Few things are more important than choosing the right footwear for the adventure, whether it be the Himalaya or London. While it would be great to save money and find multipurpose shoes, choosing appropriately will make things much more fun. Make a poor choice in footwear and see how quickly an adventure becomes painful, limited and a bad memory. Keep in mind that the products we show below are a good fit for our feet, but may not be the best brands for you. Seek the advice of a footwear specialist at a store that has serious hikers helping the customers, as the advice of a generalist will get you into trouble.
When we hike distances less than 10 km (6 miles), we usually use trail running or approach shoes that are lightweight and have some amount of support. They are infinitely better than running shoes that are made for running in a straight line or tennis/skate shoes that are made for smooth, hard surfaces. We like the Vasque trail running shoes for durability.
Pros: light weight with some support
Cons: Not enough support to prevent ankle roles on downhills. Not good for daily pounding.
The shoe challenges involved in trekking aren’t just the daily distances, but the accumulation of many kilometers day after day. The rigors of trekking don’t allow for healing time, so having supportive and protective footwear goes up several notches in importance. We love our Asolo TPS 520′s that are leather and at first glance may seem old-fashioned, but are comfortable in a wide of temperatures, extremely durable, and measure up very well against the most modern of man-made materials. We find it to be the best of both worlds.
Pros: Fantastic support for long distances and the rigors of downhill hiking
Cons: Heavier than approach shoes and warmer. Need to be worn with moisture-wicking socks in warmer weather.
Going up high means having not just great protection from cold, but a way to keep the liner warm during the night. A two-layer boot, also known as a “double plastic boot” allows the inner boot to stay on your foot, even in a sleeping bag, and keeps the feet warm even first thing in the morning. Frozen boots are a sure way to frostbite. We recently used the La Sportiva Spantik on a climb of Mt Shuksan in Washington State, and it was very comfortable and easy to take on and off. We’re looking forward to using the boots in Nepal for Mera Peak in October 2012.

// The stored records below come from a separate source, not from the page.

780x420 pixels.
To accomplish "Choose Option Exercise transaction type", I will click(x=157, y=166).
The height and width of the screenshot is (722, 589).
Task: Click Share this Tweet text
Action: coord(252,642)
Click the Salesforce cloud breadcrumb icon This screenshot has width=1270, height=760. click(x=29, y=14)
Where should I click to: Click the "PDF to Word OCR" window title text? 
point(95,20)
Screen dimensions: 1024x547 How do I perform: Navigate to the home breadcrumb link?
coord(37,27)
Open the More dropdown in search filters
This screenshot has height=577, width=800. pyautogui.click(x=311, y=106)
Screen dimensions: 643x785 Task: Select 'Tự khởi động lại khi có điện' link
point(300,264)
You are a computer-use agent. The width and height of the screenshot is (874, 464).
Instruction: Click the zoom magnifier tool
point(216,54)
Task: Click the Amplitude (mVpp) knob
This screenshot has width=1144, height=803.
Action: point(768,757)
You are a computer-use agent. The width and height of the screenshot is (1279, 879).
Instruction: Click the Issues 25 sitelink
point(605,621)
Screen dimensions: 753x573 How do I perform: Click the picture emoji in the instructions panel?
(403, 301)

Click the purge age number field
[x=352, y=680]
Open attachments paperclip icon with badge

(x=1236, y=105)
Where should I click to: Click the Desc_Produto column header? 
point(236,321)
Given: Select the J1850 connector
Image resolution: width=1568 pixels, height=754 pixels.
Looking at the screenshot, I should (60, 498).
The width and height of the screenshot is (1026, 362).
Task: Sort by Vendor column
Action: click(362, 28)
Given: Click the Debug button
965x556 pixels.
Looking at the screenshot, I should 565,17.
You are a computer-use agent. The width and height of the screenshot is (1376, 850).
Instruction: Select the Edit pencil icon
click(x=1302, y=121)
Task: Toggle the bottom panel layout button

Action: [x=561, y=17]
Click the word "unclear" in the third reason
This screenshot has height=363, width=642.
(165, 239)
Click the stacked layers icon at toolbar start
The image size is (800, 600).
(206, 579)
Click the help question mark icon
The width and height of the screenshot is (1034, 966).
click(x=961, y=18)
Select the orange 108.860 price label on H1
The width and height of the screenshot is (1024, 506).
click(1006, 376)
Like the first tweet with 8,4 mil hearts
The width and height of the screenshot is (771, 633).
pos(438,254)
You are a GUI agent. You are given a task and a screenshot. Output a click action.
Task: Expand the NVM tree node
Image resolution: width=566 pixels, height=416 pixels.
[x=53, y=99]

Pros: Warm, separate liner
Cons: Heavy and very specialized (not useful down at low elevations). Mountaineering boots need to be carried to the point where they are used, so weight is a big factor.
Relaxing – warm weather
Being able to take off your shoes and let your feet breath is key to enjoying the end of a great adventure. For this, there’s fewer more durable or comfortable sandals than the Olukai. The leather soles and straps make them tough and allow them to break in to your foot’s shape. If you don’t have a sandal at the end of the day, you’ll have serious envy of those who do.
Pros: Bullet-proof, comfortable, light weight
Cons: Not the best way to walk on rocks or deal with cold temperatures
Relaxing – cold weather
In the “getting more specialized” category, we love down booties for the end of a day when the temperature drops. Your feet can relax, stay warm, and you can feel like an astronaut all at the same time. Light weight and stuffable. We connect ours with heavy rubber bands and they stay together in our packs. Feathered Friends makes one of the more expensive but also more durable versions.
Pros: Warm and very comfortable. So light that they don’t need to be a weight issue.
Cons: Not generally rugged enough for walking on rough ground. Most are not waterproof in their soles.